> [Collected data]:
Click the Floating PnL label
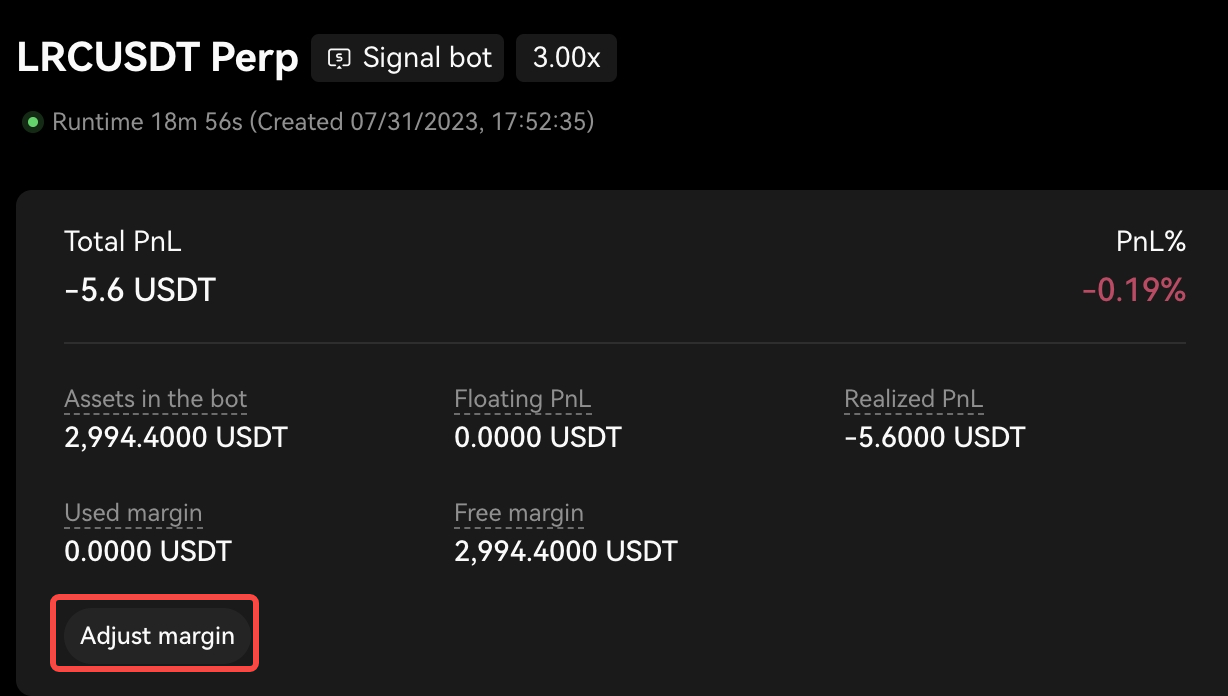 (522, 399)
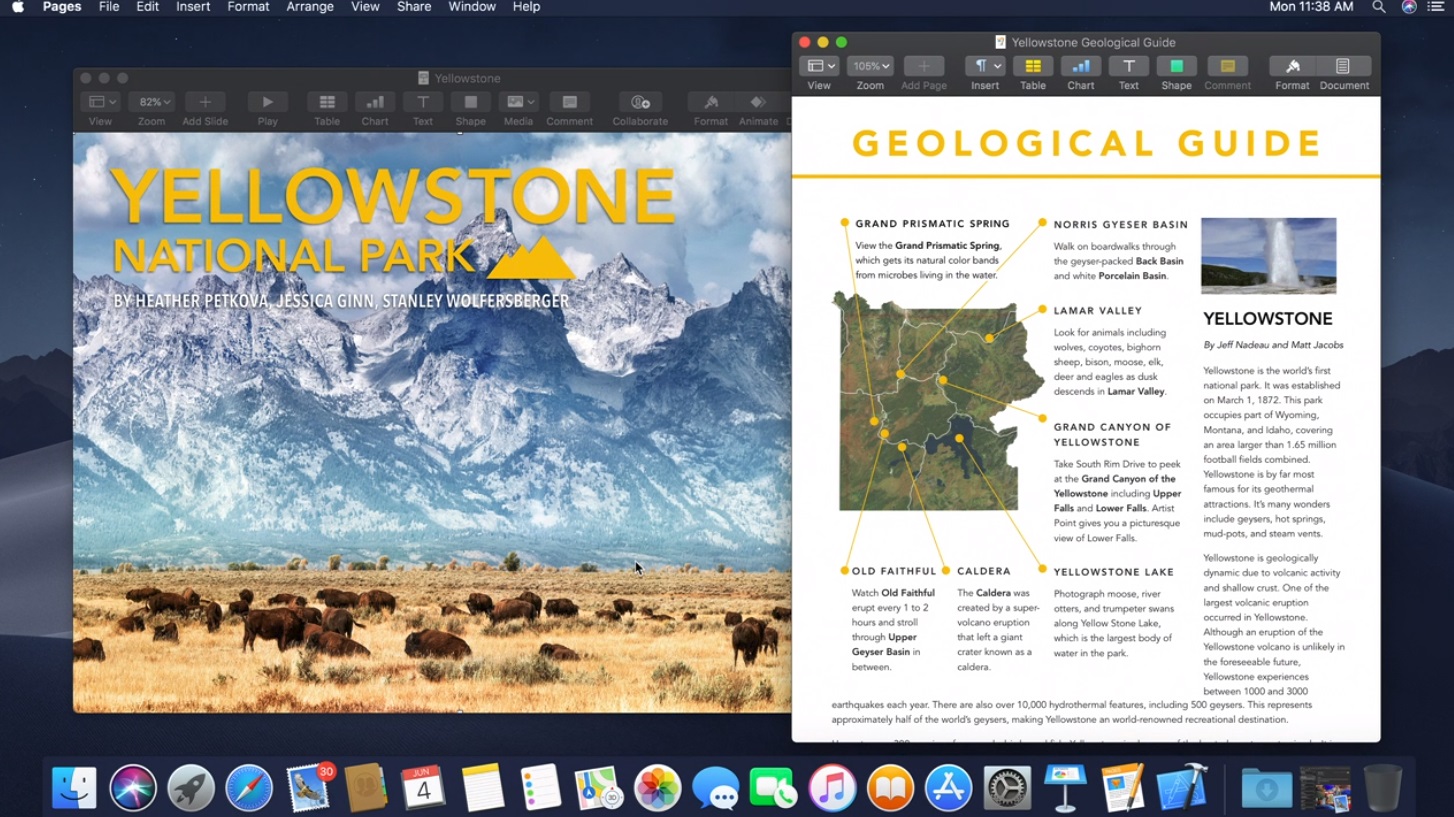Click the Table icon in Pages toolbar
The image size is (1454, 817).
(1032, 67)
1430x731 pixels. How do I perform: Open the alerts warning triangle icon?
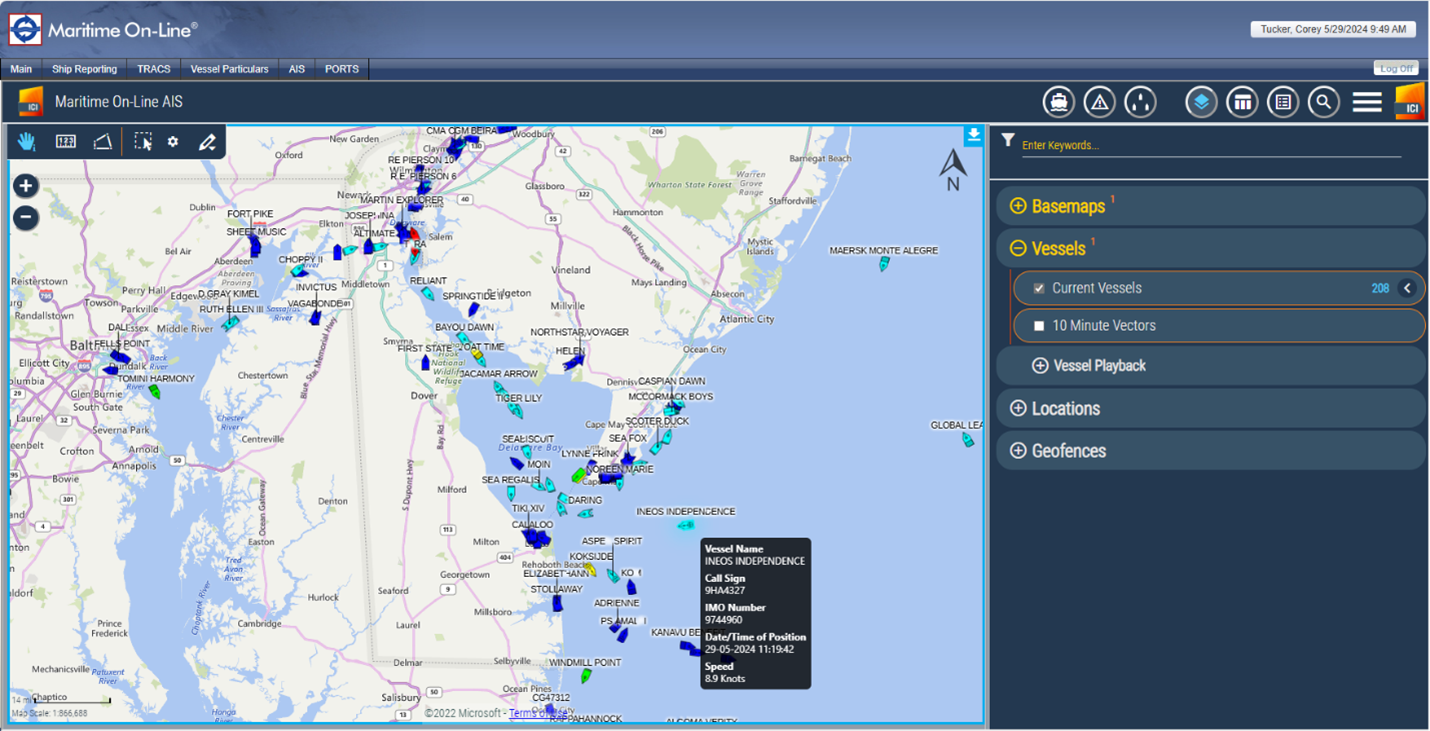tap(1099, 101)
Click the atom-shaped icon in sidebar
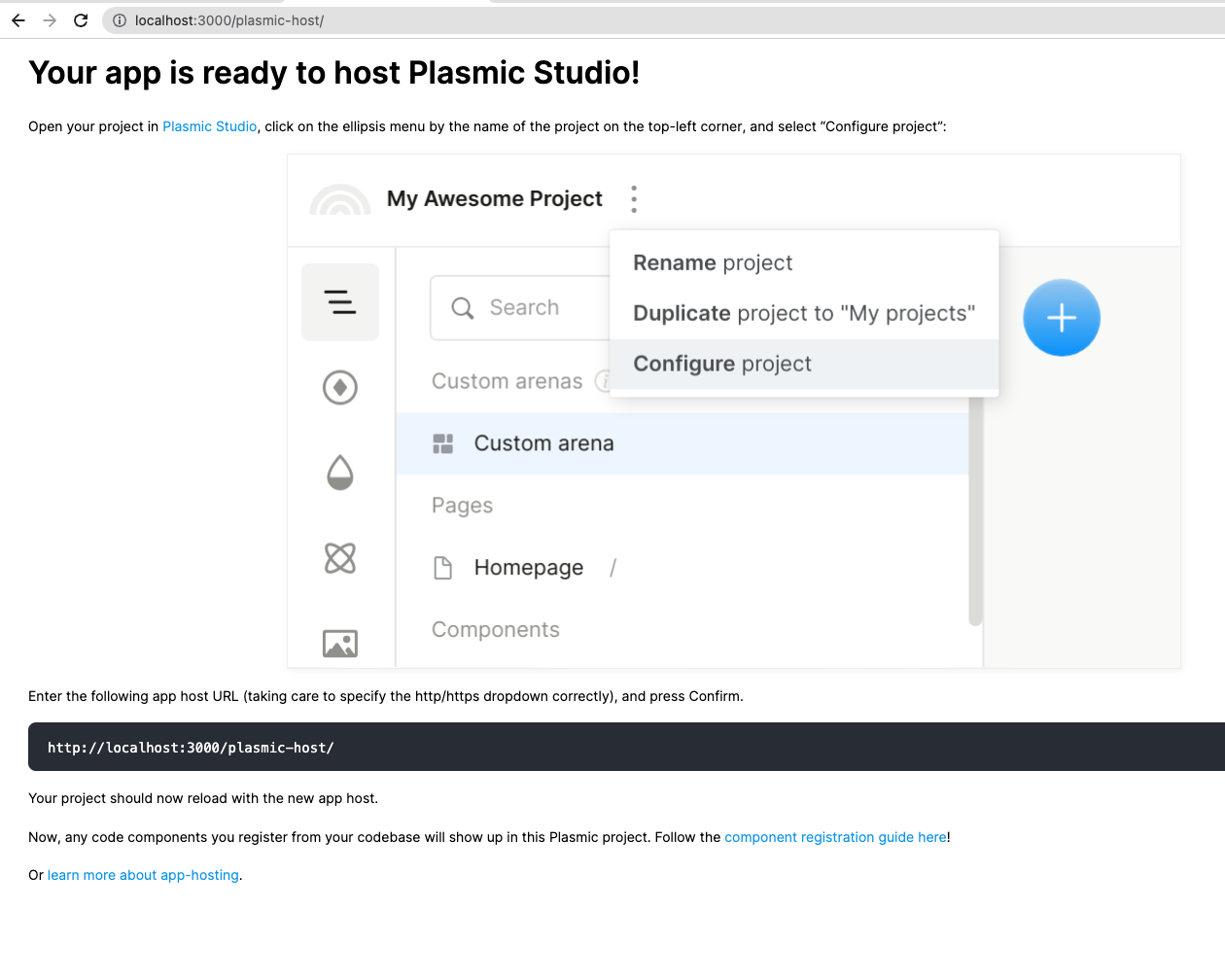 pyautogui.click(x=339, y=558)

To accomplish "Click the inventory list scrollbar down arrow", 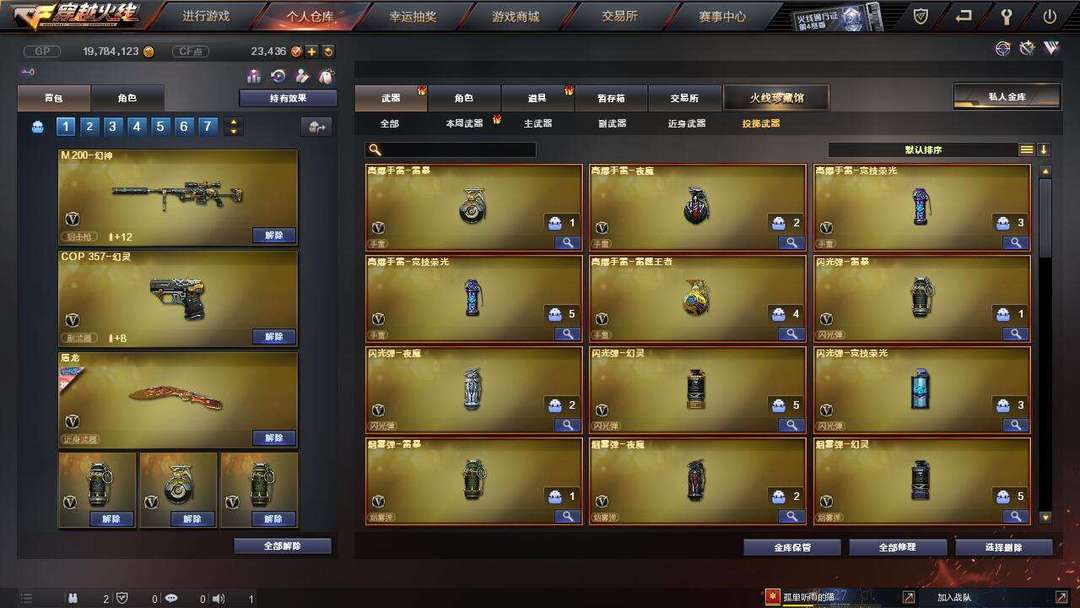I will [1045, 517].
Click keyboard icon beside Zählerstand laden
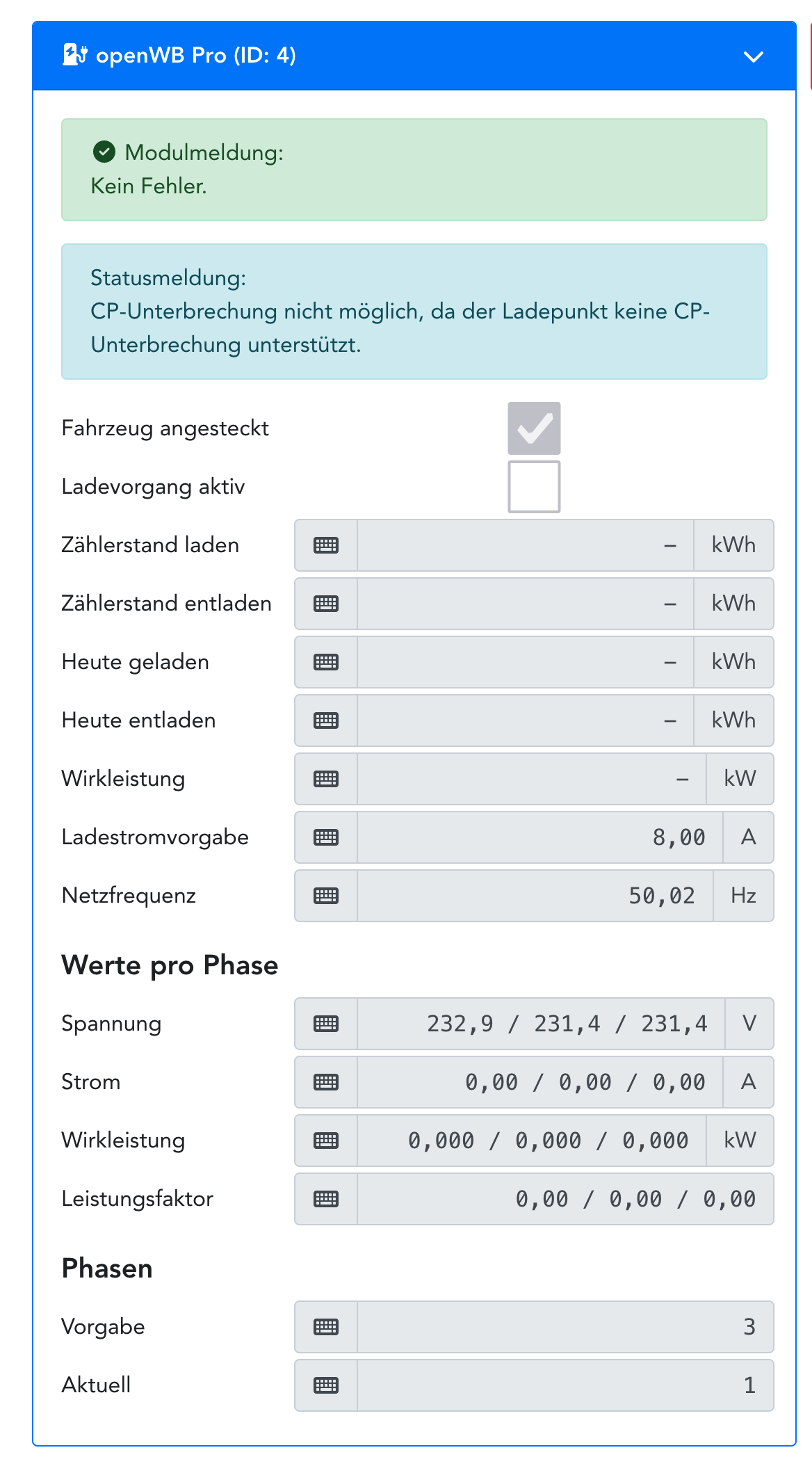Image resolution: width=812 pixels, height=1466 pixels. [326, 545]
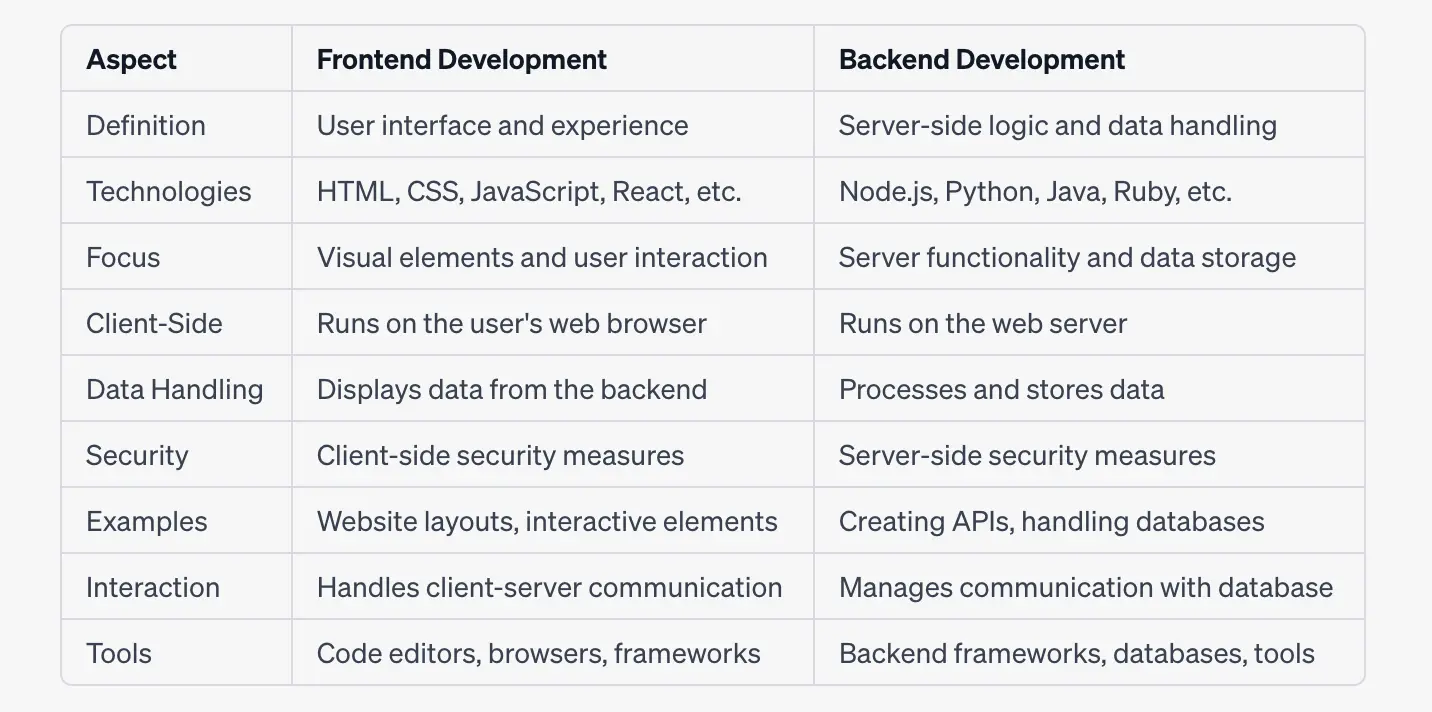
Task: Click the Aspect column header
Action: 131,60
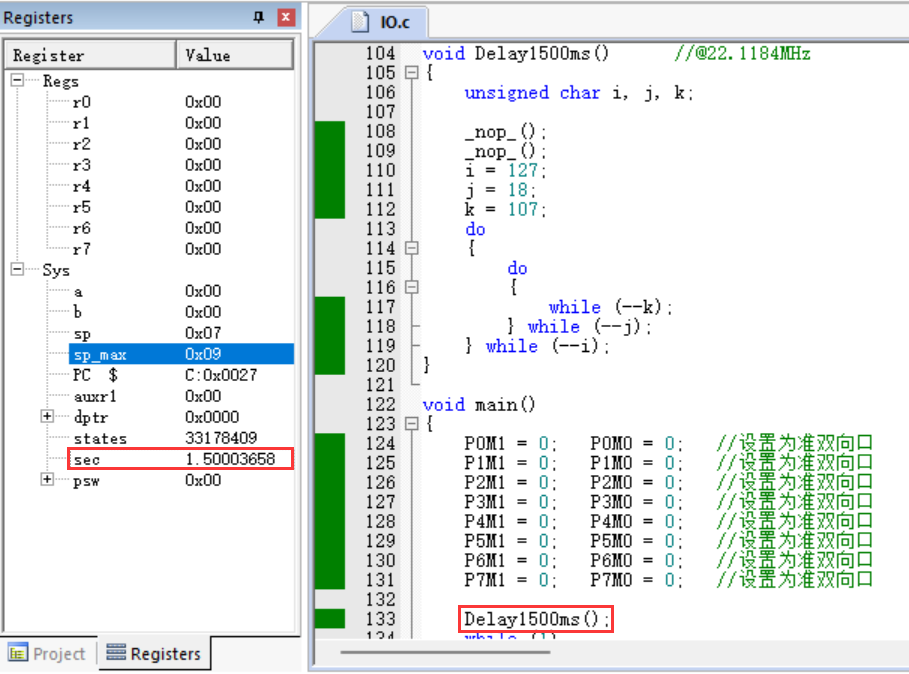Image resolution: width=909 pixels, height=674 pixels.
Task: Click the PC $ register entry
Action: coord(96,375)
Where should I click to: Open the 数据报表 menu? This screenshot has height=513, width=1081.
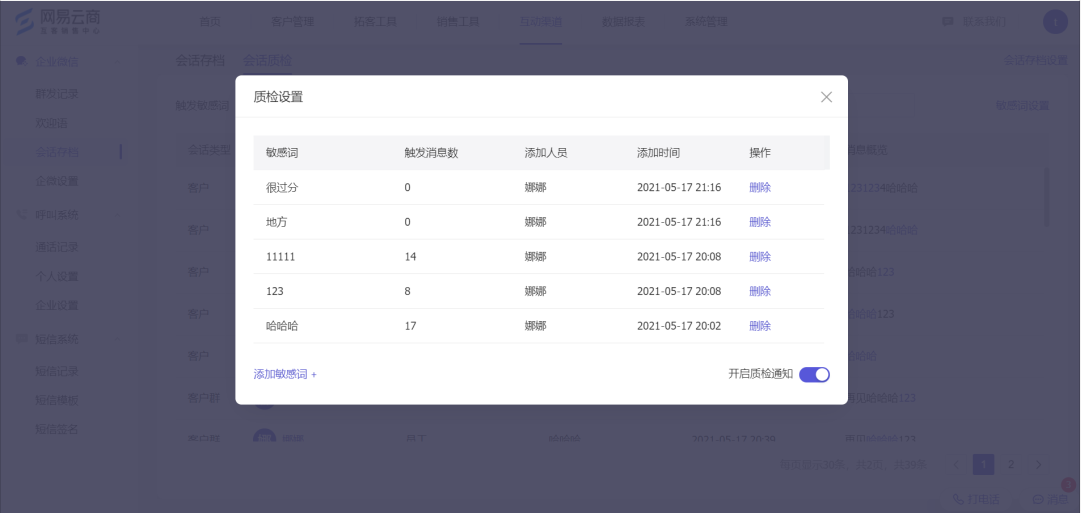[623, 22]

> [TASK PROMPT]: Can the lines from the one with "Where should I" to the end of the records above be quoted exactly, both ends included, with every picture omitted?

> [ANSWER]:
Where should I click to: Open the 数据报表 menu? This screenshot has height=513, width=1081.
[623, 22]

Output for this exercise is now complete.